El PAÍS, 18-Diciembre-1983

Eran las 12 de la mañana de un caluroso día del mes de Junio, y allí estaba Eusebio Reina, sobre la tribuna, a punto de pronunciar unas palabras. Las piernas le temblaban, y temía que la voz también le saliera temblona, insegura, con ese gallo que se le escapaba desde su adolescencia. Y aunque habían transcurrido ya muchos años, aún no había logrado acostumbrarse a su fama ni comprendía qué había hecho para merecerla.
¡Lo que son las cosas! Si a él le hubieran dicho en el Instituto, cuando solo era un chico acomplejado, con exceso de kilos y de granos, siempre con la cámara en ristre, una afición heredada de su padre, que trabajaba en la redacción de un periódico, que en el futuro se iba a convertir en una celebridad, nunca hubiera dado crédito a esas palabras.
Cuando andaba por los 18, en las postrimerías del franquismo, participaba en todas las manifestaciones y enfrentamientos callejeros con la policía, solo con la esperanza de conseguir una buena instantánea. Y en efecto, de vez en cuando lograba colocar alguna foto, y con las primeras cantidades que ganó se pudo comprar su primer tocadiscos y sus primeros discos de vinilo, y pudo también realizar su primer viaje a Amsterdam, donde, disfrazado de hippie, con mochila y melena, se fumó más de un porro en la plaza Dam, aunque nunca se tomó muy en serio aquellas veleidades sicodélicas.

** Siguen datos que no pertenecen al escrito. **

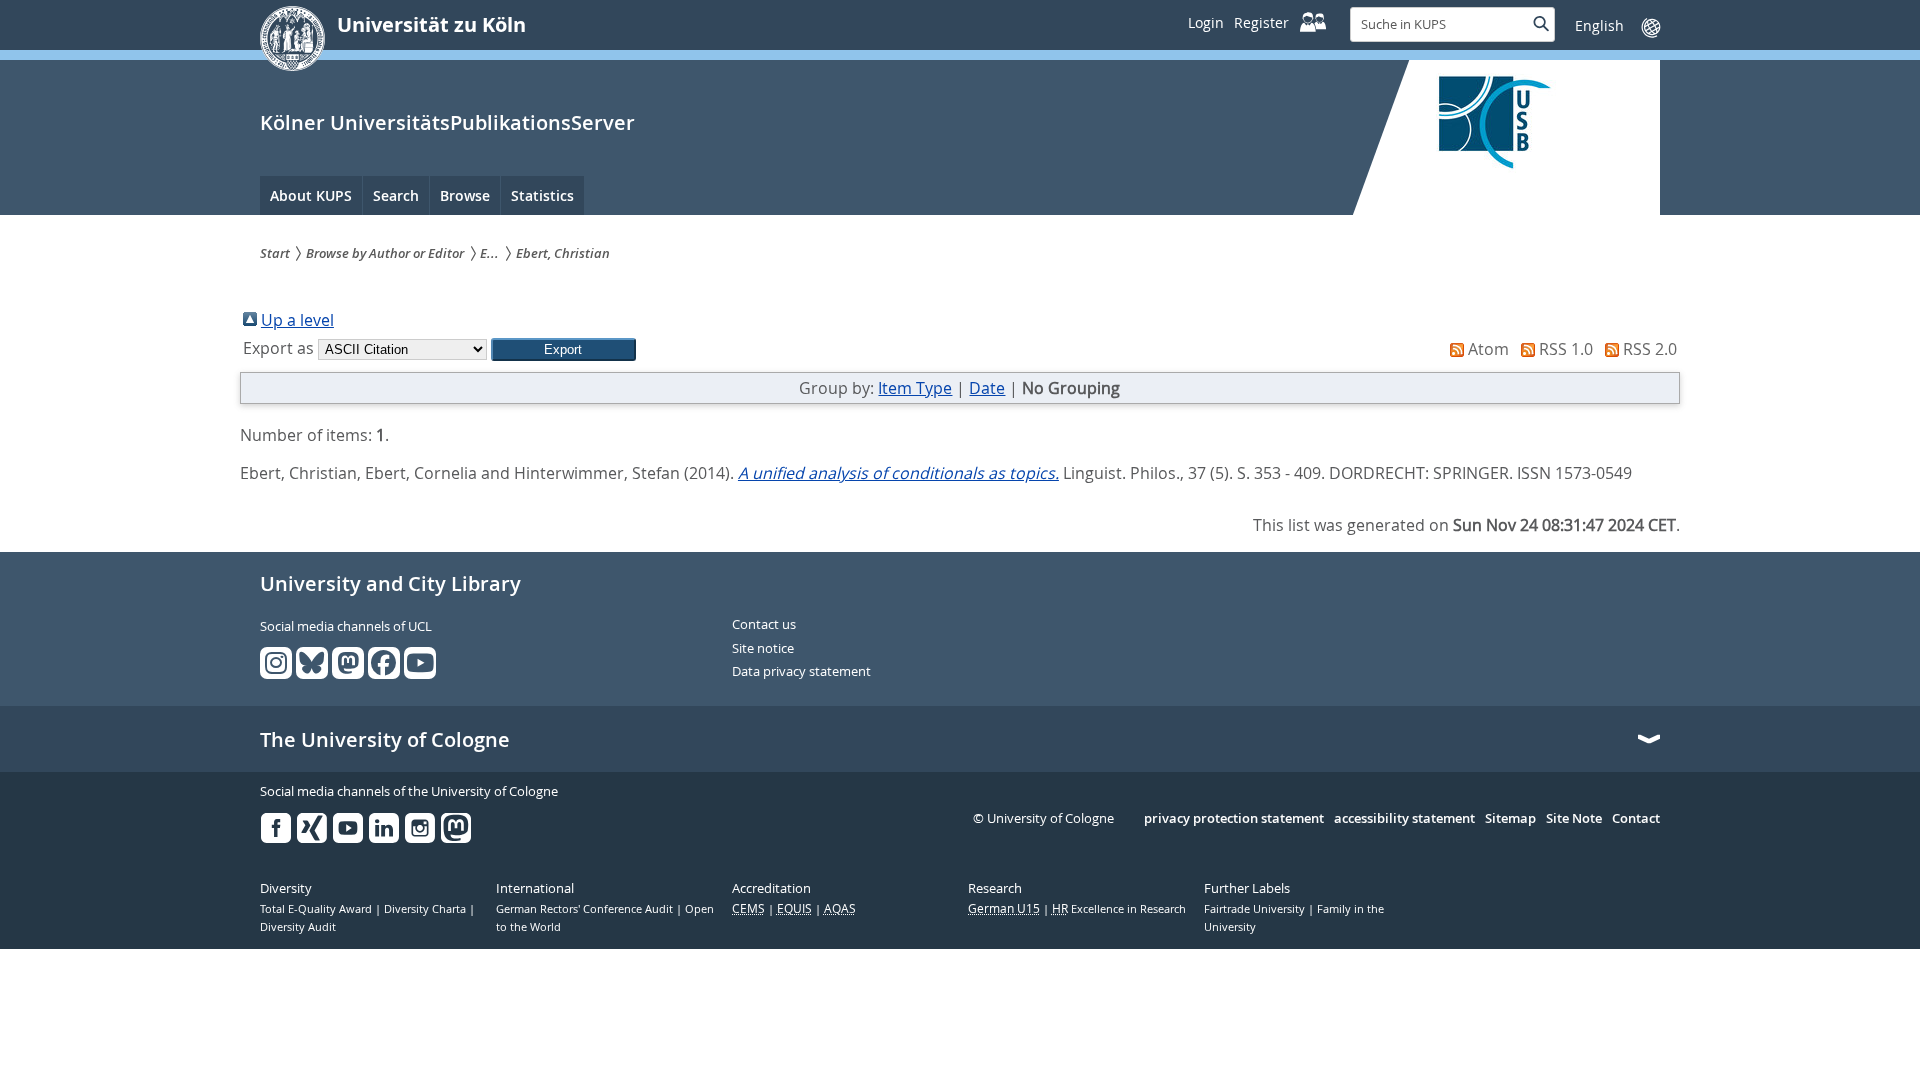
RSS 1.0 (1566, 349)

Su paso por la Facultad de Periodismo coincidió con la democracia recién estrenada de un país que se tomaba la libertad muy en serio, y él se pasaba los días estudiando y las noches de barra en barra por los bares de Malasaña, donde se divertía de lo lindo. Y cuando “La Luna de Madrid” le publicó una instantánea de Almodóvar en la que este, todavía joven y con bastantes menos kilos, iba caminando por una calle recién regada, en vaqueros y con las manos metidas en los bolsillos de su chupa de cuero, su figura reflejada como una mancha oscura y brillante sobre el asfalto mojado, la gente enseguida le colgó la etiqueta de “fotógrafo de la movida”.

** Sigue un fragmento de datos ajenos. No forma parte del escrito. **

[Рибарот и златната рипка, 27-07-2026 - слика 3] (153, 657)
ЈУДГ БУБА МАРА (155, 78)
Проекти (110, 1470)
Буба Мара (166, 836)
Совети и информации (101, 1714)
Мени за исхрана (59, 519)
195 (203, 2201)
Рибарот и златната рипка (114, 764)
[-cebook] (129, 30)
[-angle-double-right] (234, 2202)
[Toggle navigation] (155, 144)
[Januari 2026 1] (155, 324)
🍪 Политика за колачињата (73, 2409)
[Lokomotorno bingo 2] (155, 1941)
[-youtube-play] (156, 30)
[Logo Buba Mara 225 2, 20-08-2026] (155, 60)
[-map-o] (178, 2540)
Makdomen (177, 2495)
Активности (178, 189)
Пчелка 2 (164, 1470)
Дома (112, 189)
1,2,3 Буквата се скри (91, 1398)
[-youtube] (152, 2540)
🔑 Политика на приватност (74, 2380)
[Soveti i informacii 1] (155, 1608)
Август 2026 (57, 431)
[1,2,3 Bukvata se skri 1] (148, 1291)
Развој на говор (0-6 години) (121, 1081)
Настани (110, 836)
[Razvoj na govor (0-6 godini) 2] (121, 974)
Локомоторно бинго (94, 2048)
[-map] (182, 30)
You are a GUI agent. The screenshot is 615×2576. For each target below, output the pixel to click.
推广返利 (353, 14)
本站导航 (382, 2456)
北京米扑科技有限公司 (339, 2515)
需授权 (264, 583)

Pero además de hacer fotos, a Eusebio le gustaban mucho las mujeres, no lo podía remediar, y sabía cómo tratarlas, poniéndoles una mano en el hombro en el momento oportuno, mirándolas con aire cómplice, diciéndoles qué guapa estás o qué bien te sienta ese vestido. De manera que, a pesar de su incipiente calvicie y de su físico vulgar, se las sabía trajinar, y a más de una con el rímel todavía corrido por el llanto de su reciente separación, había sabido consolarla y aliviarla de su soledad entre las sábanas de su lecho de soltero.
Hasta que llegó Marisa, con su labia incesante, sus piernas cortas y sus tetas grandes, que desde el primer momento se mostró decidida a organizarle la vida casándose con él, propósito del que él no tuvo noticia hasta que ya era demasiado tarde y su embarazo demasiado evidente, fatalidad que aceptó con resignación.

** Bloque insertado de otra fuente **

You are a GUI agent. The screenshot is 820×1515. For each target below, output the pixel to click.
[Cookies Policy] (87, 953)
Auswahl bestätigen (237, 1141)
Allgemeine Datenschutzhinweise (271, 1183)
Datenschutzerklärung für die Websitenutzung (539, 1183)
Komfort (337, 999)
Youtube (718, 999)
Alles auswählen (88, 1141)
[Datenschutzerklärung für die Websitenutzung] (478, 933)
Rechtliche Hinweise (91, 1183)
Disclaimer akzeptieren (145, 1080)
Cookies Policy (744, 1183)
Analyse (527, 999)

Se perdía en sus reflexiones, pero todo eso era ya agua pasada, igual que aquel lejano primer trabajo suyo en las páginas culturales del ABC, donde a lo que en realidad se dedicaba era a redactar necrológicas.
Miró impaciente su reloj. Dentro de poco le tocaría hablar. Desde donde estaba podía observar a su hijo, que había tenido la deferencia de venir al acto, aunque ambos se habían distanciado mucho a raíz de la muerte de su madre. No obstante, Eusebio, avergonzado de su propia inseguridad, le dirigía tímidas sonrisas. ¡Cuánto se parecía a Marisa! Se sorprendió echándola de menos, y pensando que con ella todo hubiera sido más fácil. La verdad es que, salvo ganarle la batalla al cáncer, todo lo demás que se había propuesto en la vida lo había conseguido con su tenacidad y su voluntad de hierro, casarse con él, ser catedrática de griego, y domeñar la voluntad de su hijo para que olvidara sus sueños de artista y se presentara a unas oposiciones que le aseguraran el futuro.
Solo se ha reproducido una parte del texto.